Find the line containing "1301x690 pixels. Task: Disable". Retype it and every later line of the records exactly, leaving out pictures.

▸ STUDY MATERIAL

*** Begin section ***

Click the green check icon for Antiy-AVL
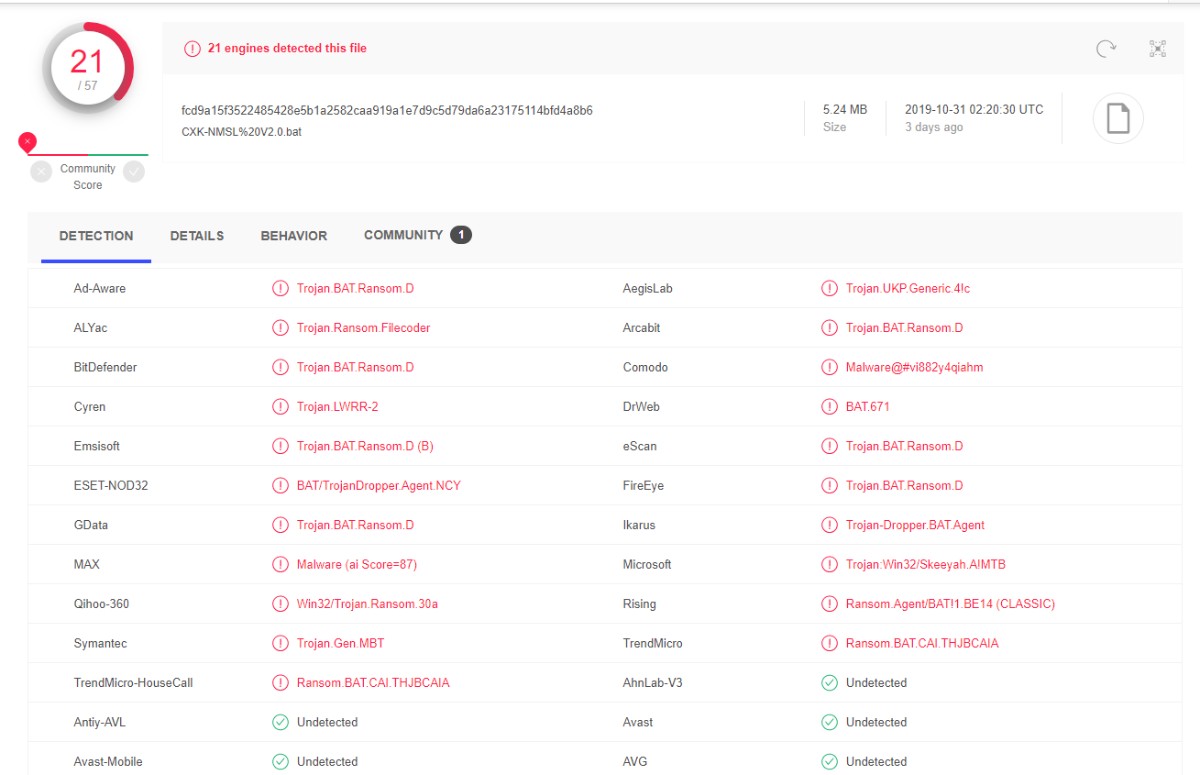Screen dimensions: 1200x775 click(x=280, y=722)
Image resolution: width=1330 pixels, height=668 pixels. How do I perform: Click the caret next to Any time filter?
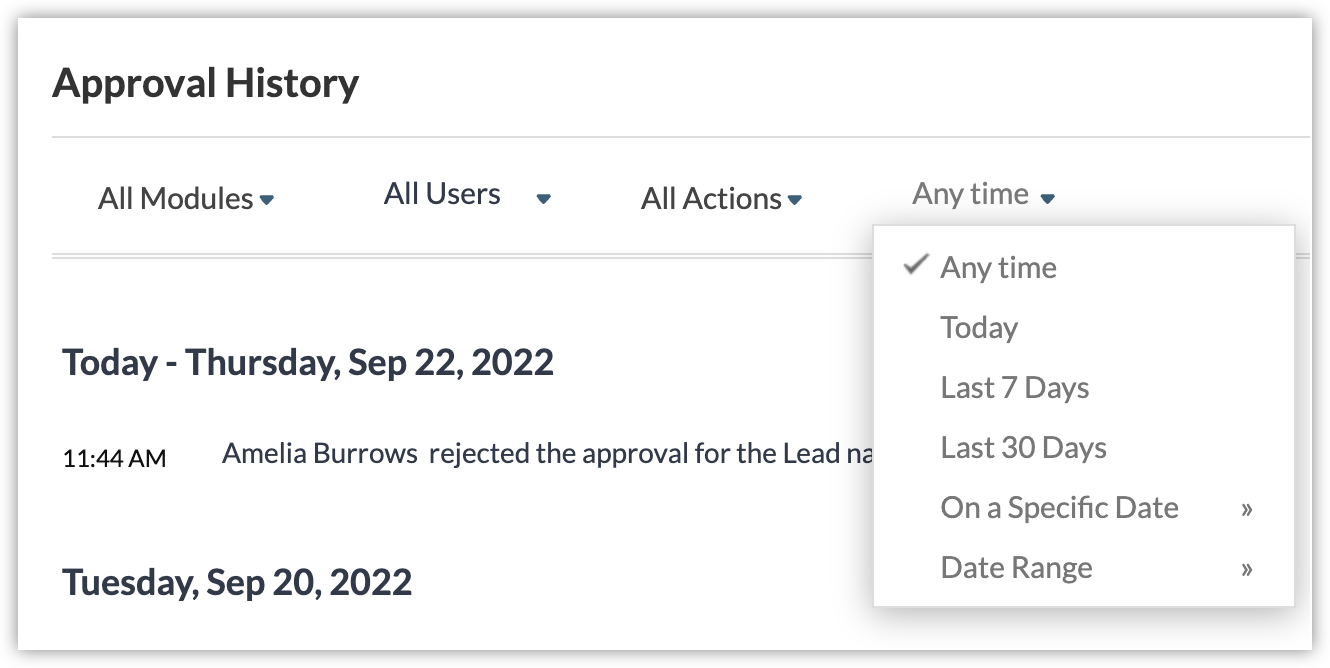coord(1047,199)
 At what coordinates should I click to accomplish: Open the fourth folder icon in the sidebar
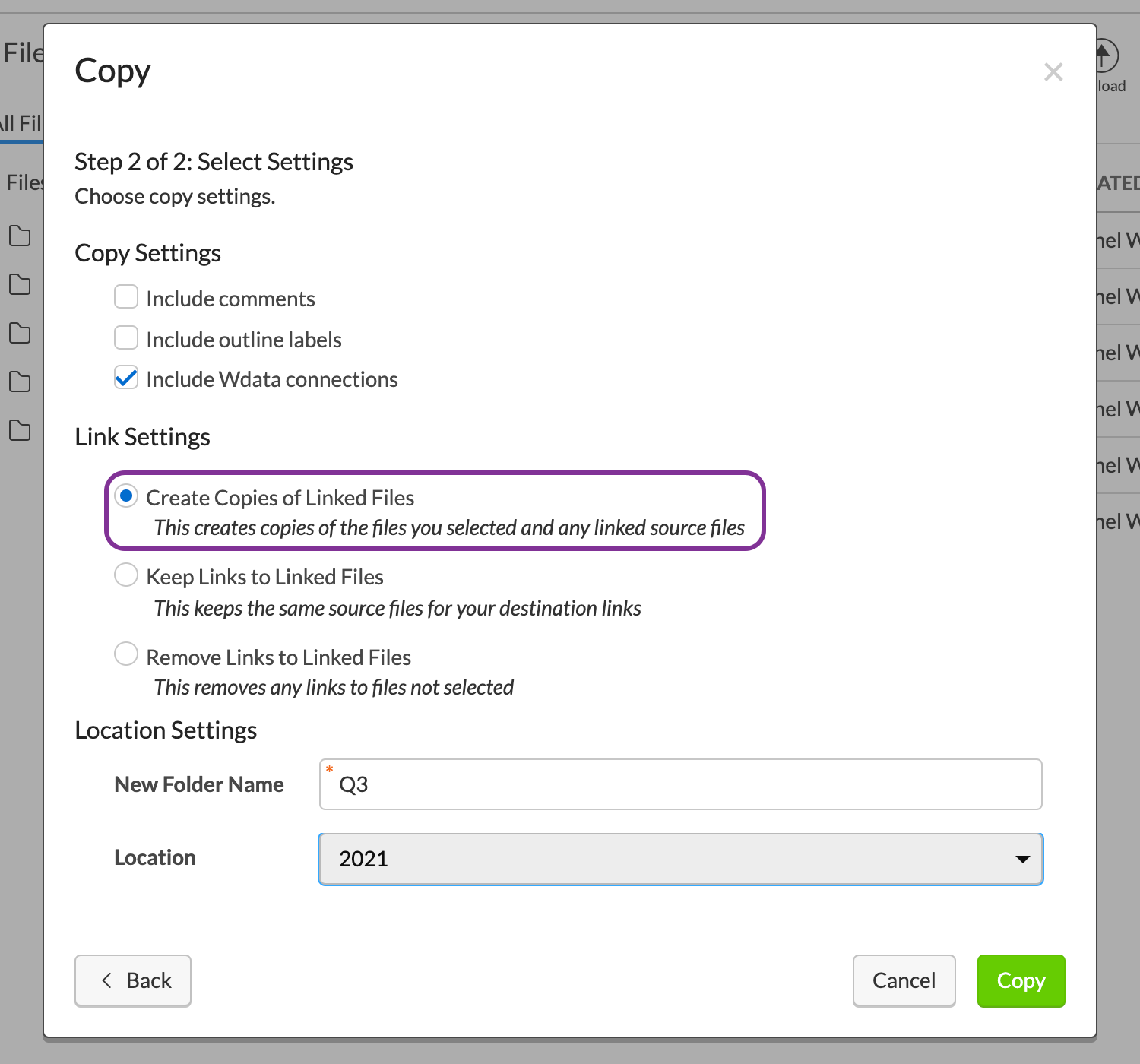(x=20, y=382)
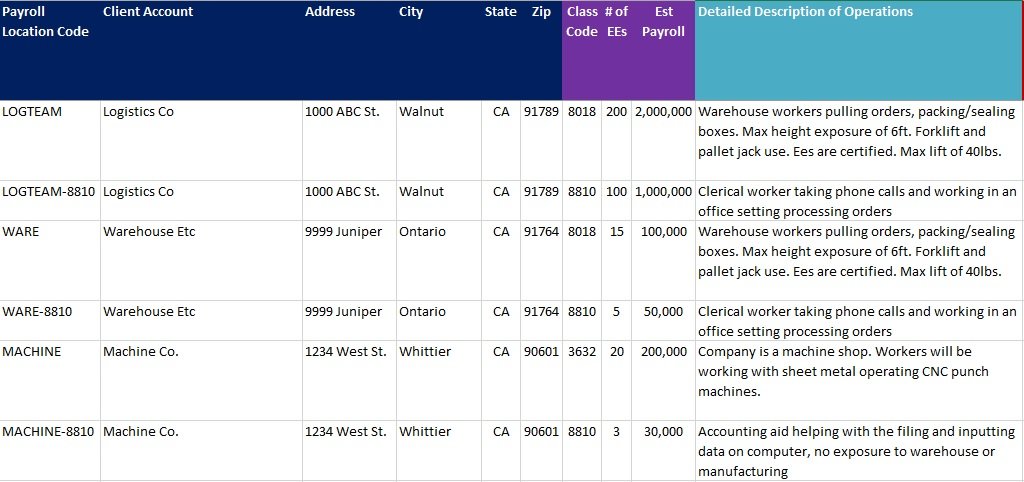
Task: Select the zip code 91764 in WARE row
Action: [541, 261]
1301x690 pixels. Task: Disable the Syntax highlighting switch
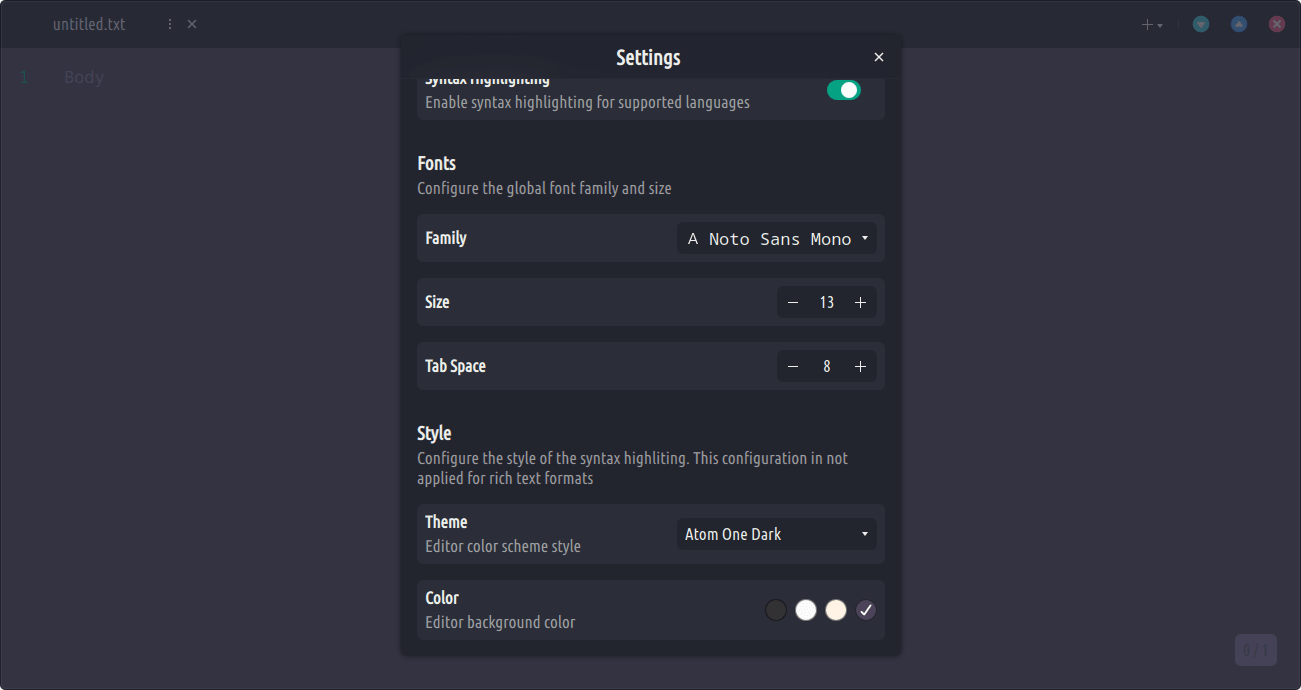[843, 90]
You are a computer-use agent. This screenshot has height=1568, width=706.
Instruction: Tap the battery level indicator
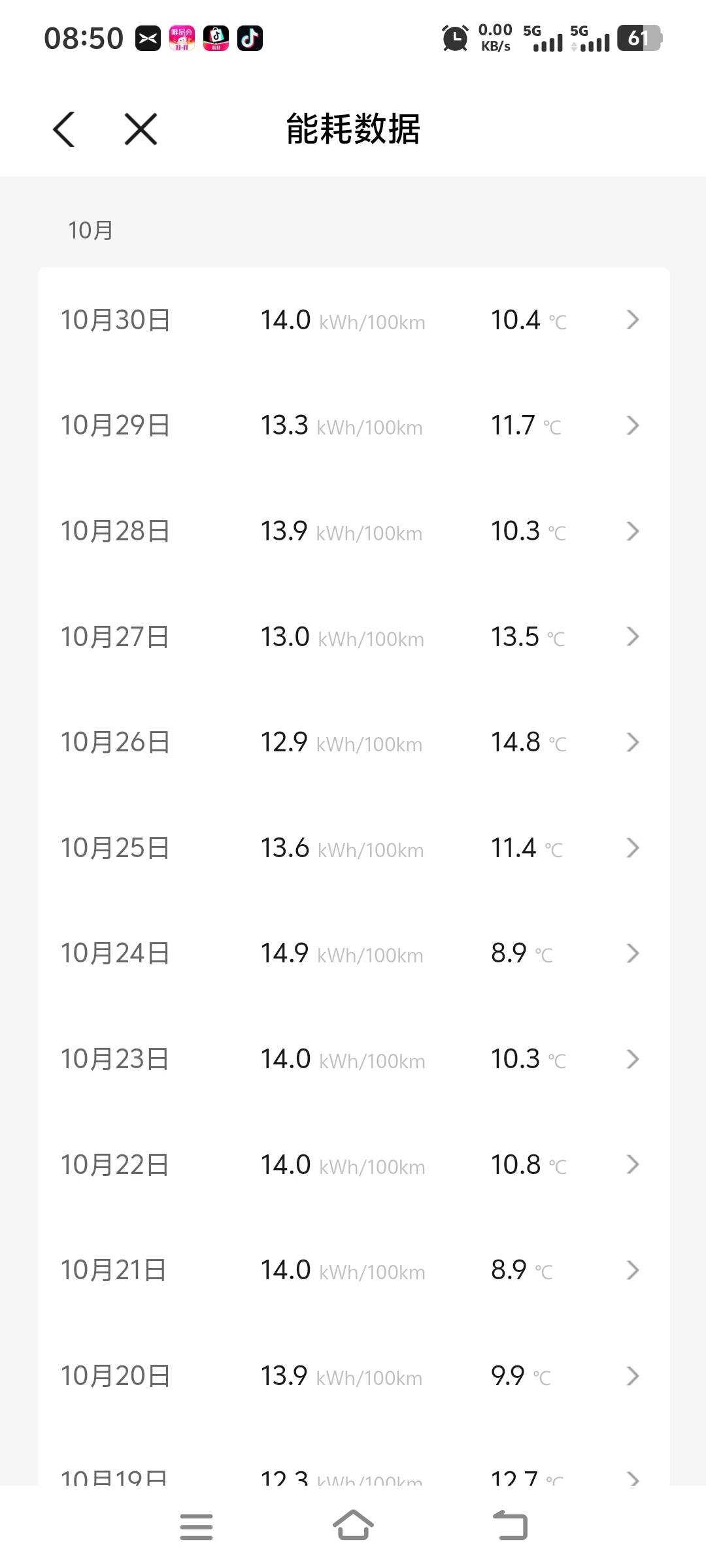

*** End section ***

▸ ANSWER BOX
1301x690 pixels. Task: Disable the Syntax highlighting switch
[843, 90]
You are a computer-use agent. This screenshot has height=1568, width=706.
Instruction: Tap the battery level indicator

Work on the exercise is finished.